Le délai de prescription quinquennale de l'action en nullité de la stipulation d'intérêts pour erreur de calcul affectant le taux effectif global ' ou de l'action en déchéance du droit de la banque aux intérêts conventionnels, exploitant les mêmes griefs ' a donc commencé à courir au jour de l'acceptation de l'offre, le 23 septembre 2006, et non pas de manière différée, tel que le soutiennent monsieur et madame [T], à la date du rapport de la société AEQUALIA CONSULTANTS, devant être rappelé aussi que toute prescription répond à un impératif de sécurité juridique, et que son point de départ ne saurait être artificiellement retardé par l'emprunteur, sauf à lui conférer un caractère purement potestatif.
À la date de l'assignation délivrée à la banque le 13 mars 2018, l'action en nullité de la stipulation d'intérêt et l'action en déchéance du droit de la banque à se prévaloir des intérêts conventionnels étaient donc l'une et l'autre déjà prescrites, depuis le 23 septembre 2011 en ce qui concerne la première, et depuis le 19 juin 2013 en ce qui concerne la seconde, par application des dispositions transitoires de la loi du 17 juin 2008 portant réforme de la prescription en matière civile.
En conséquence de ce qui précède, il y a donc lieu de confirmer le jugement entrepris en ce qu'il a déclaré irrecevables comme étant prescrites, les demandes de monsieur et madame [T].
Sur l'action en dommages et intérêts fondée sur le non respect des obligations pré-contractuelles de la banque
Monsieur et madame [T] demandent à la cour de condamner la société CREDIT IMMOBILIER DE FRANCE DEVELOPPEMENT à leur payer la somme de 15 000 euros à titre de dommages et intérêts pour 'manquement à ses obligations d'information, de loyauté et d'honnêteté.'
Pas plus qu'en première instance la banque intimée n'excipe de la prescription de cette action indemnitaire.
Le jugement déféré sera approuvé en ce que le tribunal a, à bon droit, jugé que monsieur et madame [T] ne caractérisent en rien le dommage qui serait résulté des erreurs alléguées.
Sur les dépens et frais irrépétibles
Monsieur et madame [T], qui échouent en toutes leurs demandes, supporteront les entiers dépens de l'instance, et ne peuvent prétendre à aucune somme sur le fondement de l'article 700 du code de procédure civile.
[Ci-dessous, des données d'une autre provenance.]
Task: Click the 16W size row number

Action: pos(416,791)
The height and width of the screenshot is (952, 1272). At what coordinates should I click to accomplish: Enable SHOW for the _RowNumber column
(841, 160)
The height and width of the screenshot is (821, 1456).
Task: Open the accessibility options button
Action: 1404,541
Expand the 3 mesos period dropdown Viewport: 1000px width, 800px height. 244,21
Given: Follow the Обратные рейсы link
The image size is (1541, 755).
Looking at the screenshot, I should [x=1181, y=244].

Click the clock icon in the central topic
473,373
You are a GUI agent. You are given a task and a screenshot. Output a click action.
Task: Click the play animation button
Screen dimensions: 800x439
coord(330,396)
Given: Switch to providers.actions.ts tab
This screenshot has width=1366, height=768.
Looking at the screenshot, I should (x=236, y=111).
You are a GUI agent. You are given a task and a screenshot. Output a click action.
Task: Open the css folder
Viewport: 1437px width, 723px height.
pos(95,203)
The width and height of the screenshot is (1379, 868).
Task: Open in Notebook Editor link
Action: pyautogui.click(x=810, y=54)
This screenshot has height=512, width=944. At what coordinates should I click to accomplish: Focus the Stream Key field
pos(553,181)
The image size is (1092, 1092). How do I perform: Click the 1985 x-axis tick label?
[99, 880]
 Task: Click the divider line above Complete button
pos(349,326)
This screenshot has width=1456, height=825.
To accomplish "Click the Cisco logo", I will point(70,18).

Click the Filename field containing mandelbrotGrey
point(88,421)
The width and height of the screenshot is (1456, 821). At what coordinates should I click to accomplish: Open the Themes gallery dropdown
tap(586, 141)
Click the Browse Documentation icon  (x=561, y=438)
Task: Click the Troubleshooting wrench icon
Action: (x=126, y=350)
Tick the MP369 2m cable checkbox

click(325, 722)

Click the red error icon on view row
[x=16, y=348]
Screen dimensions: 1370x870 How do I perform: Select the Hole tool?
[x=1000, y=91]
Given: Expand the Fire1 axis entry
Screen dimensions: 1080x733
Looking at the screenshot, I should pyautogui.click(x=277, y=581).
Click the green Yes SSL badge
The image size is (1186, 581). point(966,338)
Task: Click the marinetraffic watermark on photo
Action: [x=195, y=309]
En revanche, pour des raisons tenant à l'équité il y a lieu de les condamner à payer à la société CREDIT IMMOBILER DE FRANCE DEVELOPPEMENT la somme de 2 500 euros au titre des frais irrépétibles engagés par elle à hauteur d'appel, qui s'ajoutera à celle déjà allouée en première instance.
PAR CES MOTIFS
La cour, statuant dans les limites de l'appel,
CONFIRME le jugement déféré en toutes ses dispositions ;
Y ajoutant,
DÉBOUTE monsieur [U] [T] et madame [Z] [T] de leur demande de dommages et intérêts ;
CONDAMNE monsieur [U] [T] et madame [Z] [T] à payer à la société CREDIT IMMOBILER DE FRANCE DEVELOPPEMENT la somme de 2 500 euros par application de l'article 700 du code de procédure civile au titre des frais irrépétibles engagés en cause d'appel ;
CONDAMNE monsieur [U] [T] et madame [Z] [T] aux dépens d'appel.